All the Music be Happenin’ Now

Into the Mystic

Late in the summer of 2016 my husband and I were strolling past Station Parc in Montreal when we happened on an open-air performance by Indian songstress Kiran Ahluwalia.  It was a welcome bit of serendipity.

Obviously formally trained in the Indian classical tradition, Ahluwalia’s voice soared with beauty and pulsated with meaning.  Her entire discipline seemed an effort to get herself out of the way so the music could have its say.  Her husband, Rez Abbasi, played electric guitar in a style richly influenced by Tuareg music.  There was also a brilliant tabla player and a thrilling, polyrhythmic accordionist.

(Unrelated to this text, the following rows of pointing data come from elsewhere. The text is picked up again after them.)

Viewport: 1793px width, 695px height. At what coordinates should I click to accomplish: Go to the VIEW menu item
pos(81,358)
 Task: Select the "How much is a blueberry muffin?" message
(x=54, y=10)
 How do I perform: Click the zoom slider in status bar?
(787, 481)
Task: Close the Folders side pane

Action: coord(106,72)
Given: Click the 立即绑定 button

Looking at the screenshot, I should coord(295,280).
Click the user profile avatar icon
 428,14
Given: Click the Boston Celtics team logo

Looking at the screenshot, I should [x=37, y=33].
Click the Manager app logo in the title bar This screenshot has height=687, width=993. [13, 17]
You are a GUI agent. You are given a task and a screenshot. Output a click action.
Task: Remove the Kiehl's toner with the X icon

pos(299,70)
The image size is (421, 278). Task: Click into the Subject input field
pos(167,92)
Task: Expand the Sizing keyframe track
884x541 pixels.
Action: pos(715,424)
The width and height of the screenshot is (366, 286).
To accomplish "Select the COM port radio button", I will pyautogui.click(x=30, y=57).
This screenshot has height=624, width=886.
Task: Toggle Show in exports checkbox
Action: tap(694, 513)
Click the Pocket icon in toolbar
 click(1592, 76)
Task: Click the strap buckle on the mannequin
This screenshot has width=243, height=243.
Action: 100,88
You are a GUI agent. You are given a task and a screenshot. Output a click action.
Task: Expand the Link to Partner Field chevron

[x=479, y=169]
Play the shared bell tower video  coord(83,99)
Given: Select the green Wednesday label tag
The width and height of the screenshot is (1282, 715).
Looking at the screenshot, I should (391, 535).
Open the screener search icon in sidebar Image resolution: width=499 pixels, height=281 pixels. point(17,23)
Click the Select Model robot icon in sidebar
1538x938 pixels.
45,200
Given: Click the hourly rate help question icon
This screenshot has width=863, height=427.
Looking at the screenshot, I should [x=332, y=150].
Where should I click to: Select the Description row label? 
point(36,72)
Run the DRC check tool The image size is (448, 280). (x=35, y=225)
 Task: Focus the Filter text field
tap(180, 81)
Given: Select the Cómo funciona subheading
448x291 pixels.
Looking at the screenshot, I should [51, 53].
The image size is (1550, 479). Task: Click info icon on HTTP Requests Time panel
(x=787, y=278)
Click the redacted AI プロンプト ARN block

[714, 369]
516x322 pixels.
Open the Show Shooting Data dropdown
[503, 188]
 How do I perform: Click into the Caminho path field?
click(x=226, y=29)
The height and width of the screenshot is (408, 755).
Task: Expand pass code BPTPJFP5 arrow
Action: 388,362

Ahluwalia had managed to wed Indian music to North African desert blues.  Both desert blues and Indian classical music point to the root of music’s mystery, so mixing them was an idea whose time had come.  I later found out that she called her music, quite appropriately, “Indo-Saharan.” The blend was seamless.

Ahluwalia sang in Urdu, introducing each song with a brief synopsis of its translation.  One song was about that evil inner voice that keeps trying to sabotage your growth, and another was about necessity being the mother of enlightenment.

It was clear that this woman had a finely honed spiritual consciousness.  And so when I interviewed her by phone a week later I wasn’t surprised to learn she was Sikh.  I was, however, a bit surprised to find that she wasn’t all that religious.

“I find peace when I go to the Sikh temple,” she admitted, but— “I have a love-hate relationship with God, a maybe-you-exist, maybe-you-don’t kind of a relationship.  I believe that we’re connected.  We can’t ignore something horrible that’s happening to a group of people without having it come back to affect us negatively.”

A Secular Holiness
I shouldn’t have been so baffled by the contrast between the intense spirituality of her music and the relative agnosticism she espoused.  My own on-again, off-again religious life, prompted by spiritual epiphanies and inevitably doused by encounters with religion in action, had occasionally lead me to consider a concept I’d called “secular holiness,” that is, a life infused with spiritual meaning, perhaps even full of religious ritual, yet whose allegiance extended beyond religion, surrendering itself to the source of all life.

In this context musical expression makes perfect sense; although it can be done explicitly in the name of a religion or ideology, the music’s message transcends all that.

Even music created to promote a particular sacred path or set of ideas can appeal to those who don’t share those beliefs—atheists who love sacred music, for example, or racists who enjoy listening to civil rights anthems.  Music lends itself to sacred practice without necessarily being religious, so for spiritual beings who reject religion, music can be the perfect means of expressing the sacredness they feel.

Translating the soul
In the hundreds of interviews I’ve done with musical people I’ve seen music functioning in their lives as a means of channelling ancestral voices (Ben Jaffe), of experiencing healing (Sam Baker), of coming to terms with horrific events (Jake Smith), of expressing profound ideas (KyAzMa), of simply wanting to participate in an art form they adored (Dinuk Wijeratne), of bringing together a hodgepodge of disparate elements (Rashid Taha), or of simply revelling in the glory of roots sounds (Conrad Praetzel).  But not one of my interview subjects seemed to have considered what it was about music that gave it the power to so effectively grant us what we ask of it.

The exception was Kurdish oud-player Mallabozan, who got closer than anyone to really explaining music to me:

“Music is just translating the soul’s feeling to notes.  So I ask myself, How great is this soul to have such beauty?

As for it being a translation, we know translation is not always correct and it’s much better to hear in your mother tongue.  Imagine if we could feel each other and discover each other’s souls’ beauty directly; in that case we wouldn’t need a translator between us.  We would understand the soul language.

Music is just the nearest sound of the soul; we’re using music as a vehicle, but if there were even one person who could understand our soul language, we wouldn’t need music.”